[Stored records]
──────────────────────────────
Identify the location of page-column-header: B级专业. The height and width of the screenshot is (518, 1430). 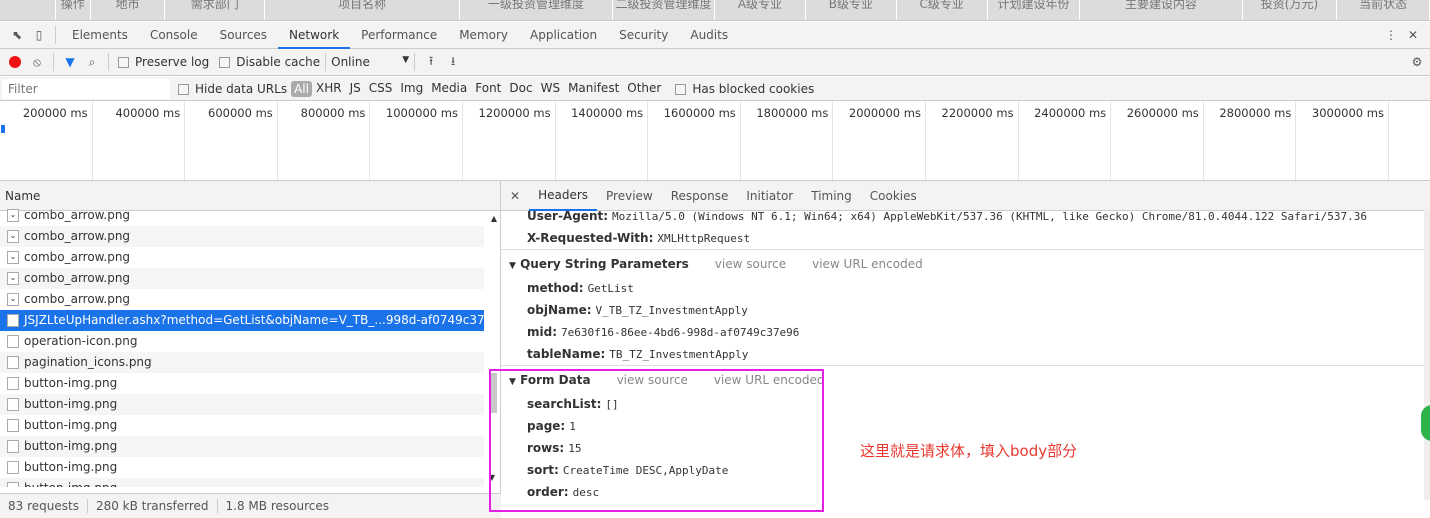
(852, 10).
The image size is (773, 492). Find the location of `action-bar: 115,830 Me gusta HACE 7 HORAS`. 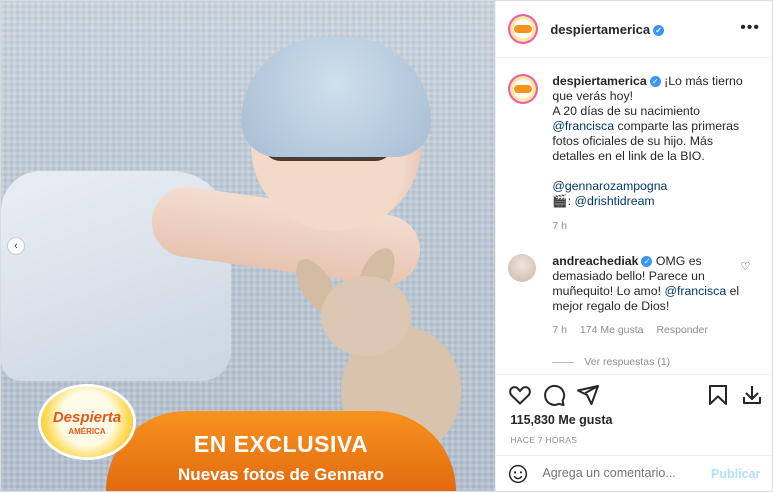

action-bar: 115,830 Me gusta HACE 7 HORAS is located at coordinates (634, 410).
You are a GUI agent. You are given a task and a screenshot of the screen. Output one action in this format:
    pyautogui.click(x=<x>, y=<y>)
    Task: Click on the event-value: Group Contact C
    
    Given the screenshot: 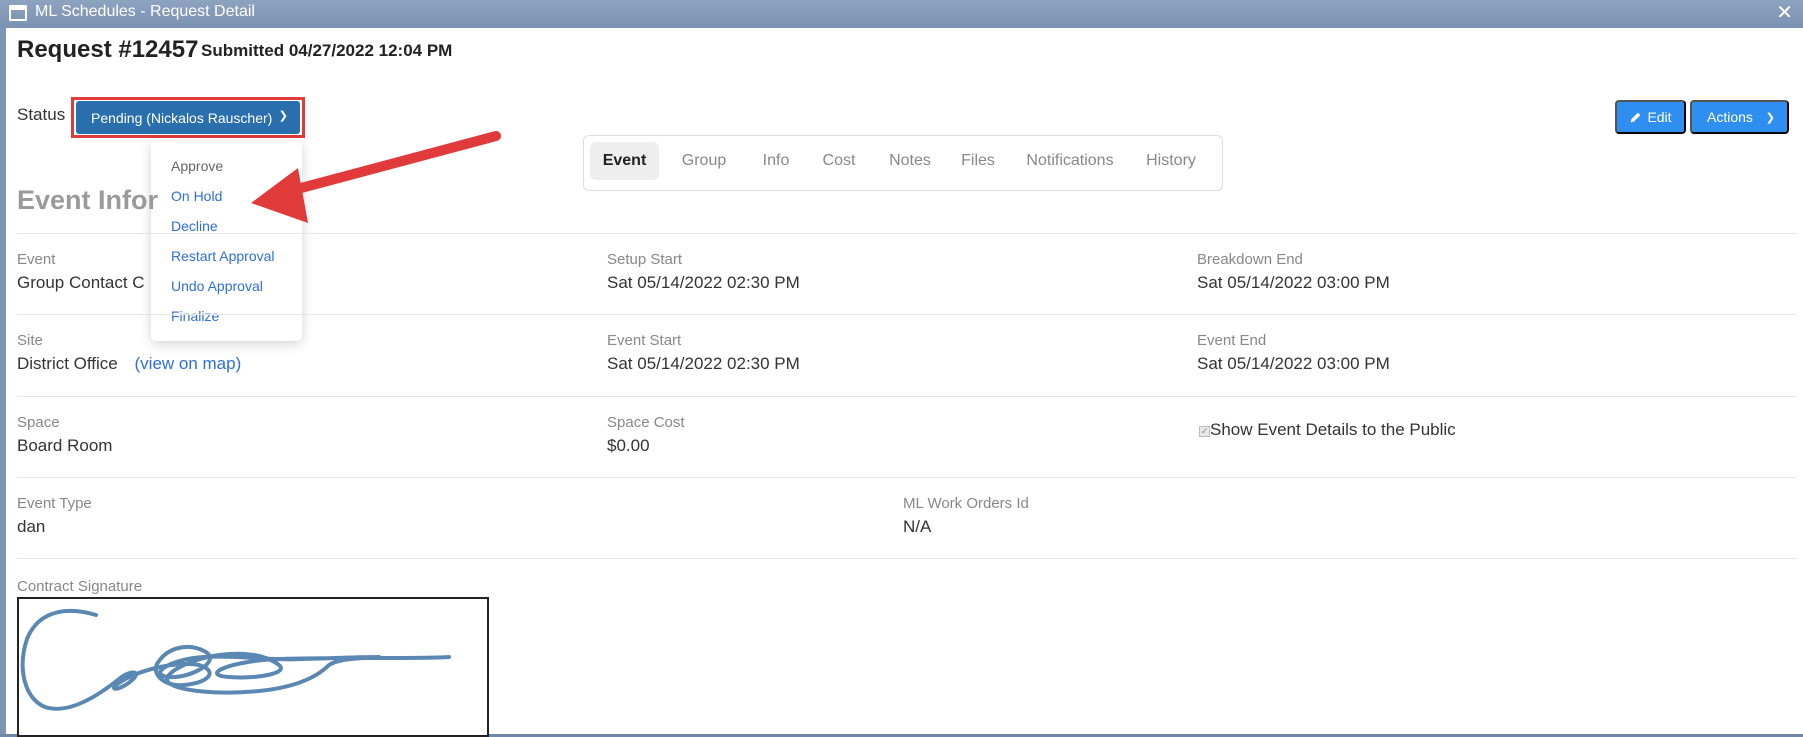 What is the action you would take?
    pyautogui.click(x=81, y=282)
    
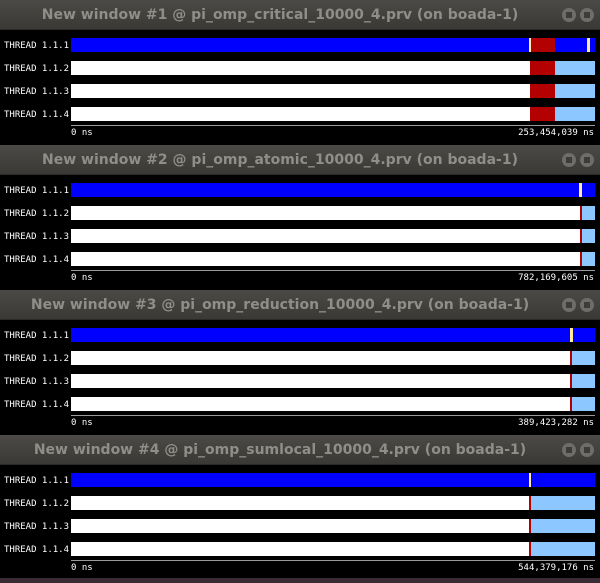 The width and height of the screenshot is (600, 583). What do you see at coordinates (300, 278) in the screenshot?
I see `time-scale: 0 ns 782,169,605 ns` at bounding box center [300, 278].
──────────────────────────────
*Task instructions:*
Copy the stretch of lines from the one containing "The image size" through the one containing "action-bar: 115,830 Me gusta HACE 7 HORAS is", keeping both ends, and leave the pictures out of your copy.

*Task answer:*
The image size is (773, 492). Find the location of `action-bar: 115,830 Me gusta HACE 7 HORAS`. 

action-bar: 115,830 Me gusta HACE 7 HORAS is located at coordinates (634, 410).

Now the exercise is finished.